(O que fazer)
1. Na entrevista com Paul R. Gallagher, reescreva o trecho começando em "A entrevista com Paul" e indo até "internacional neste momento.", trocando "ansiedade" por "inquietação".
2. De acordo com a entrevista com Paul R. Gallagher, por que houve, na Conferência de Segurança de Munique, um esforço para ver o lado positivo?
3. Segundo a entrevista com Paul R. Gallagher, quando o Papa Francisco o nomeou secretário das Relações com Estados?

(Texto fornecido)
____

01 Abril 2024
O Santa Sé acredita que Israel está conduzindo um genocídio em Gaza? O Papa Francisco pediu à Ucrânia que se rendesse quando se referiu a "levantar a bandeira branca" em uma entrevista com a Rádio e Televisão Suíça em fevereiro? A Santa Sé pretende renovar o acordo provisório com a China sobre a nomeação de bispos?
Essas são algumas das perguntas às quais Dom Paul R. Gallagher, secretário das Relações com Estados e Organizações Internacionais do Vaticano – comumente conhecido como seu ministro das Relações Exteriores – respondeu nesta entrevista exclusiva com o correspondente da revista America no Vaticano. A conversa foi realizada na manhã de 25 de março na Secretaria de Estado do Vaticano.
Nascido em Liverpool, Inglaterra, em 1954, Gallagher ingressou no serviço diplomático da Santa Sé em 1984 e, posteriormente, serviu em suas missões diplomáticas na Tanzânia, Uruguai, Filipinas e no Conselho da Europa em Estrasburgo, antes de servir como núncio na Burundi, Guatemala e Austrália. O Papa Francisco o nomeou secretário das Relações com Estados em novembro de 2014.
A entrevista com Paul R. Gallagher é de Gerard O’Connell, publicada por America, 26-03-2024.
O senhor participou da Conferência de Segurança de Munique em fevereiro, que discutiu os principais problemas de segurança enfrentados pelo mundo hoje. Quais conclusões o senhor trouxe dela?
Em primeiro lugar, havia uma ansiedade palpável sobre a situação internacional e de segurança, para onde o mundo está indo, para onde a sociedade está indo. Havia grandes preocupações com a Ucrânia e Gaza. Houve, ao mesmo tempo, um esforço para ver o lado positivo porque há um perigo de estarmos em uma situação de "perder-perder". Não há dúvida: há um clima diferente, mais preocupado, dentro da comunidade internacional neste momento.
A maior preocupação na conferência de Munique foi para a Ucrânia ou Gaza?
Acredito que a preocupação está igualmente dividida. Mas acho que a situação humanitária extrema, a gravidade da situação humanitária em Gaza, era muito evidente nas preocupações das pessoas. Infelizmente, a guerra na Ucrânia tem sido longa, e as pessoas estavam cientes do perigo indesejável de resignação diante da situação de um conflito que não parece ter um fim à vista.

____

(Material)

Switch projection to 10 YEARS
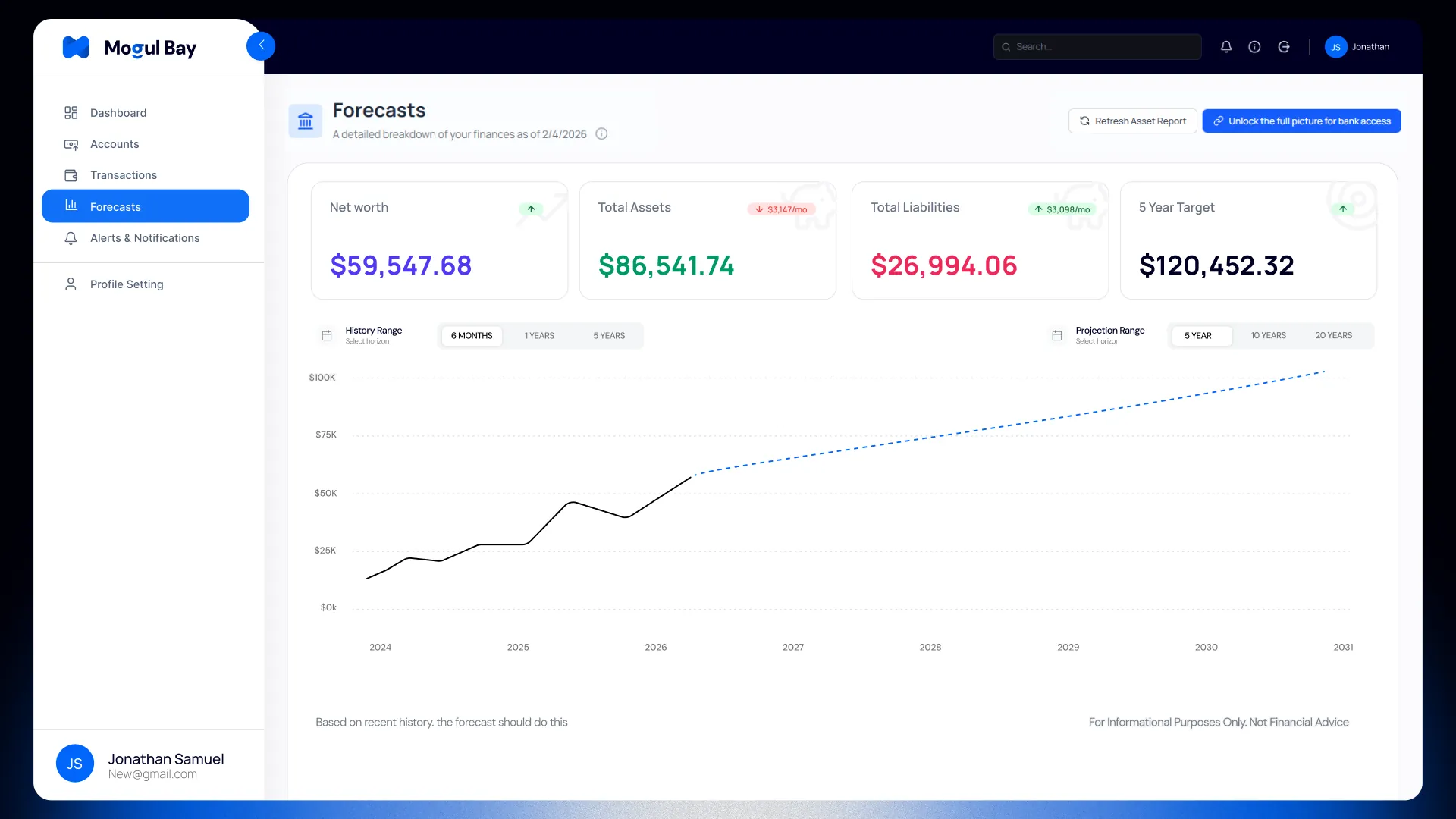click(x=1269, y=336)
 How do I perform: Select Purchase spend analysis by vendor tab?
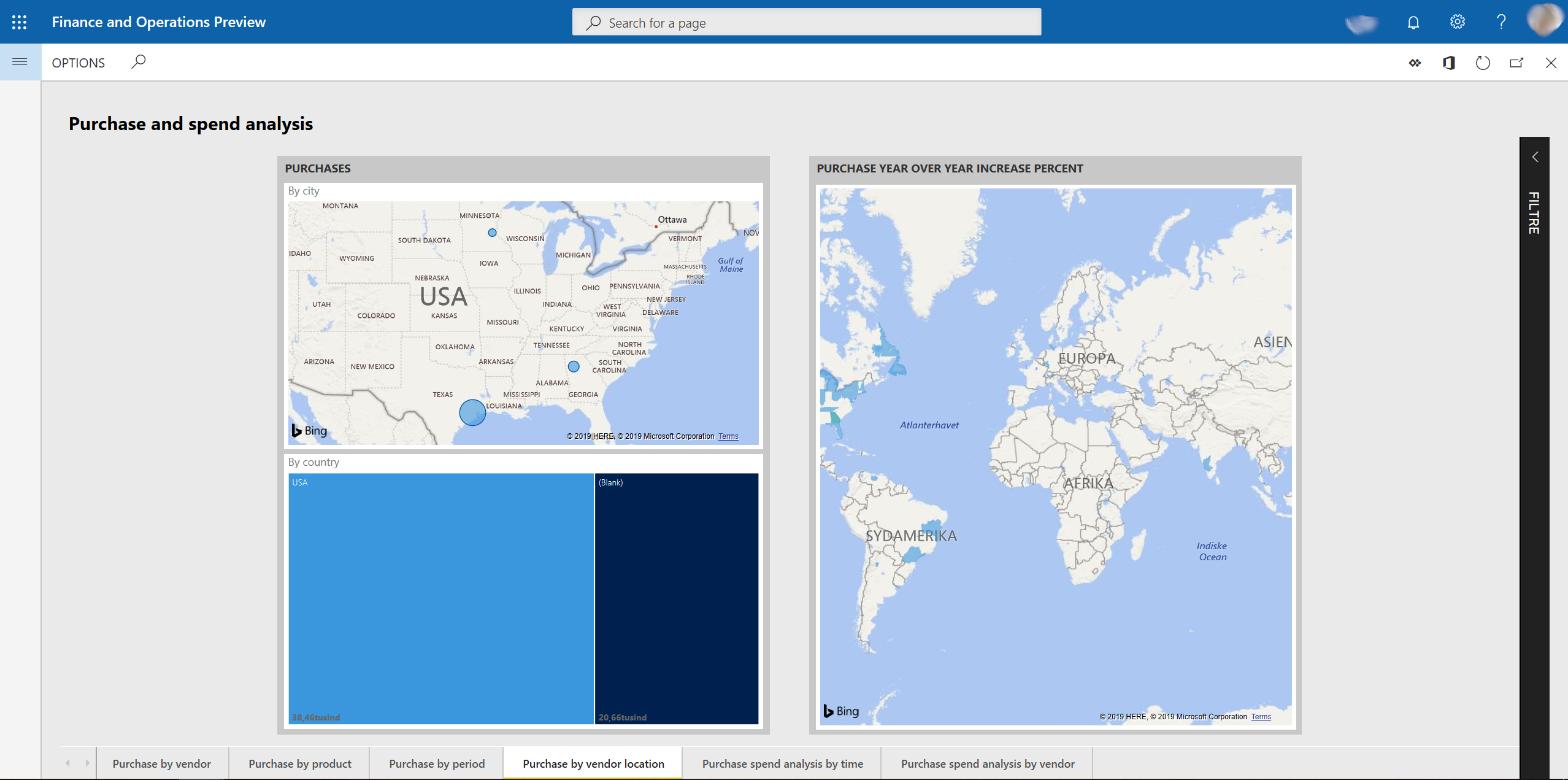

____

(Respostas do exercício)
1.
A entrevista com Paul R. Gallagher é de Gerard O’Connell, publicada por America, 26-03-2024.
O senhor participou da Conferência de Segurança de Munique em fevereiro, que discutiu os principais problemas de segurança enfrentados pelo mundo hoje. Quais conclusões o senhor trouxe dela?
Em primeiro lugar, havia uma inquietação palpável sobre a situação internacional e de segurança, para onde o mundo está indo, para onde a sociedade está indo. Havia grandes preocupações com a Ucrânia e Gaza. Houve, ao mesmo tempo, um esforço para ver o lado positivo porque há um perigo de estarmos em uma situação de "perder-perder". Não há dúvida: há um clima diferente, mais preocupado, dentro da comunidade internacional neste momento.

2. Porque havia o perigo de se estar em uma situação de "perder-perder".

3. Em novembro de 2014.